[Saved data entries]
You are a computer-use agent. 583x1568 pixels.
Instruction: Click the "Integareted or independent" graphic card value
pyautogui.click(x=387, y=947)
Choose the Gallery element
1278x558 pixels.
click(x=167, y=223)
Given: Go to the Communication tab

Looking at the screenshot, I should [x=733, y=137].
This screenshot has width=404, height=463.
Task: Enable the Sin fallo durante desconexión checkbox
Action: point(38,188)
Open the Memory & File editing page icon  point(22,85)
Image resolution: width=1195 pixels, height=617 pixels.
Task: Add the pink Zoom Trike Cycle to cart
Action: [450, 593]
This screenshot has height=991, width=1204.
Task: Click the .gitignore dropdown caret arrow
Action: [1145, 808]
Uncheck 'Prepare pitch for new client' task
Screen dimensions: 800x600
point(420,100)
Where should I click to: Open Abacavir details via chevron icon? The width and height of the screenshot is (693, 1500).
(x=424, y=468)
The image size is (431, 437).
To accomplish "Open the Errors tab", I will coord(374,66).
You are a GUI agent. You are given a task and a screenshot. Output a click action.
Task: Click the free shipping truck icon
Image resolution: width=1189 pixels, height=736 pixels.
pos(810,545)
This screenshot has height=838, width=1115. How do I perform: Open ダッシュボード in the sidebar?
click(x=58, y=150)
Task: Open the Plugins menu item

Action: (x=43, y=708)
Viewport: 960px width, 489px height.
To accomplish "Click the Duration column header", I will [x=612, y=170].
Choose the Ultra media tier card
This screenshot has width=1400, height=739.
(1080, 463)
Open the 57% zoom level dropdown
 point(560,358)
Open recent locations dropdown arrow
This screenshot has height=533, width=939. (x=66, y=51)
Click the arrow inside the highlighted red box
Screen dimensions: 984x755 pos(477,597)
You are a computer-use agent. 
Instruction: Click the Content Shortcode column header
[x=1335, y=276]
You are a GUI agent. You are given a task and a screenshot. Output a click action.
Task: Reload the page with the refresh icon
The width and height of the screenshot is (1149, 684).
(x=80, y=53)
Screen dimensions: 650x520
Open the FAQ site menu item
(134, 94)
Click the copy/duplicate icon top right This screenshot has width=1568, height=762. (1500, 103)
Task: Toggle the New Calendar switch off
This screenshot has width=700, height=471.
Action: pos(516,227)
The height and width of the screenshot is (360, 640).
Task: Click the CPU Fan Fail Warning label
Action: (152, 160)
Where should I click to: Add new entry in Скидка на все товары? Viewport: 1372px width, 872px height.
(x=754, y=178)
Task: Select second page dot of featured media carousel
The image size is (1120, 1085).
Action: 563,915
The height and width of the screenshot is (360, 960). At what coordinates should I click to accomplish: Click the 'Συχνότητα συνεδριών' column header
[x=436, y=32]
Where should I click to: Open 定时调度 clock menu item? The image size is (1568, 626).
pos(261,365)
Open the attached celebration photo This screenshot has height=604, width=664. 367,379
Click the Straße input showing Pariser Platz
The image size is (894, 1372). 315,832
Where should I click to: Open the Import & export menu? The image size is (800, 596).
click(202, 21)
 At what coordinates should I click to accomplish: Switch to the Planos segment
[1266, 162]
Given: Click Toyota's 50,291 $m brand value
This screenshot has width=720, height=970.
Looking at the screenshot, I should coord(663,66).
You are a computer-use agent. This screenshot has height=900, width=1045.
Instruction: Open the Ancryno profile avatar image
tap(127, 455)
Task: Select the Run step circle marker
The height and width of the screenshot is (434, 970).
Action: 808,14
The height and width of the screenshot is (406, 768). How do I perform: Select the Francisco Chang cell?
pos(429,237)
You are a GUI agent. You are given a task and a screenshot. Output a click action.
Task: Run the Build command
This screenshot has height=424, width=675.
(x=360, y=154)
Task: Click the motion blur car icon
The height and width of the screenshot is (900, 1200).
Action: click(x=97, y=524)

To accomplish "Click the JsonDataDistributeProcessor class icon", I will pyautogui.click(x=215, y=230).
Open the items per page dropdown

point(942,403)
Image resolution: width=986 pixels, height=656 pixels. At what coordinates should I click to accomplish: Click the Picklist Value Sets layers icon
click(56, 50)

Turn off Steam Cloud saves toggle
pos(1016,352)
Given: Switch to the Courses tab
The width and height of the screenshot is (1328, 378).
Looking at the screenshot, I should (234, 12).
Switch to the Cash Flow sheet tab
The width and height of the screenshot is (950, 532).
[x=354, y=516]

◆ Task description: Give back the whole of the data above, exactly as written.

◆ Answer section:
You are a computer-use agent. 583x1568 pixels.
Instruction: Click the "Integareted or independent" graphic card value
pyautogui.click(x=387, y=947)
Choose the Gallery element
1278x558 pixels.
click(x=167, y=223)
Given: Go to the Communication tab

Looking at the screenshot, I should [x=733, y=137].
This screenshot has width=404, height=463.
Task: Enable the Sin fallo durante desconexión checkbox
Action: point(38,188)
Open the Memory & File editing page icon  point(22,85)
Image resolution: width=1195 pixels, height=617 pixels.
Task: Add the pink Zoom Trike Cycle to cart
Action: [450, 593]
This screenshot has height=991, width=1204.
Task: Click the .gitignore dropdown caret arrow
Action: [1145, 808]
Uncheck 'Prepare pitch for new client' task
Screen dimensions: 800x600
point(420,100)
Where should I click to: Open Abacavir details via chevron icon? The width and height of the screenshot is (693, 1500).
(x=424, y=468)
The image size is (431, 437).
To accomplish "Open the Errors tab", I will coord(374,66).
You are a GUI agent. You are given a task and a screenshot. Output a click action.
Task: Click the free shipping truck icon
Image resolution: width=1189 pixels, height=736 pixels.
pos(810,545)
This screenshot has height=838, width=1115. How do I perform: Open ダッシュボード in the sidebar?
click(x=58, y=150)
Task: Open the Plugins menu item

Action: (x=43, y=708)
Viewport: 960px width, 489px height.
To accomplish "Click the Duration column header", I will [x=612, y=170].
Choose the Ultra media tier card
This screenshot has width=1400, height=739.
(1080, 463)
Open the 57% zoom level dropdown
 point(560,358)
Open recent locations dropdown arrow
This screenshot has height=533, width=939. (x=66, y=51)
Click the arrow inside the highlighted red box
Screen dimensions: 984x755 pos(477,597)
You are a computer-use agent. 
Instruction: Click the Content Shortcode column header
[x=1335, y=276]
You are a GUI agent. You are given a task and a screenshot. Output a click action.
Task: Reload the page with the refresh icon
The width and height of the screenshot is (1149, 684).
(x=80, y=53)
Screen dimensions: 650x520
Open the FAQ site menu item
(134, 94)
Click the copy/duplicate icon top right This screenshot has width=1568, height=762. (1500, 103)
Task: Toggle the New Calendar switch off
This screenshot has width=700, height=471.
Action: pos(516,227)
The height and width of the screenshot is (360, 640).
Task: Click the CPU Fan Fail Warning label
Action: (152, 160)
Where should I click to: Add new entry in Скидка на все товары? Viewport: 1372px width, 872px height.
(x=754, y=178)
Task: Select second page dot of featured media carousel
The image size is (1120, 1085).
Action: 563,915
The height and width of the screenshot is (360, 960). At what coordinates should I click to accomplish: Click the 'Συχνότητα συνεδριών' column header
[x=436, y=32]
Where should I click to: Open 定时调度 clock menu item? The image size is (1568, 626).
pos(261,365)
Open the attached celebration photo This screenshot has height=604, width=664. 367,379
Click the Straße input showing Pariser Platz
The image size is (894, 1372). 315,832
Where should I click to: Open the Import & export menu? The image size is (800, 596).
click(202, 21)
 At what coordinates should I click to accomplish: Switch to the Planos segment
[1266, 162]
Given: Click Toyota's 50,291 $m brand value
This screenshot has width=720, height=970.
Looking at the screenshot, I should coord(663,66).
You are a computer-use agent. This screenshot has height=900, width=1045.
Instruction: Open the Ancryno profile avatar image
tap(127, 455)
Task: Select the Run step circle marker
The height and width of the screenshot is (434, 970).
Action: 808,14
The height and width of the screenshot is (406, 768). How do I perform: Select the Francisco Chang cell?
pos(429,237)
You are a GUI agent. You are given a task and a screenshot. Output a click action.
Task: Run the Build command
This screenshot has height=424, width=675.
(x=360, y=154)
Task: Click the motion blur car icon
The height and width of the screenshot is (900, 1200).
Action: click(x=97, y=524)

To accomplish "Click the JsonDataDistributeProcessor class icon", I will pyautogui.click(x=215, y=230).
Open the items per page dropdown

point(942,403)
Image resolution: width=986 pixels, height=656 pixels. At what coordinates should I click to accomplish: Click the Picklist Value Sets layers icon
click(56, 50)

Turn off Steam Cloud saves toggle
pos(1016,352)
Given: Switch to the Courses tab
The width and height of the screenshot is (1328, 378).
Looking at the screenshot, I should (234, 12).
Switch to the Cash Flow sheet tab
The width and height of the screenshot is (950, 532).
[x=354, y=516]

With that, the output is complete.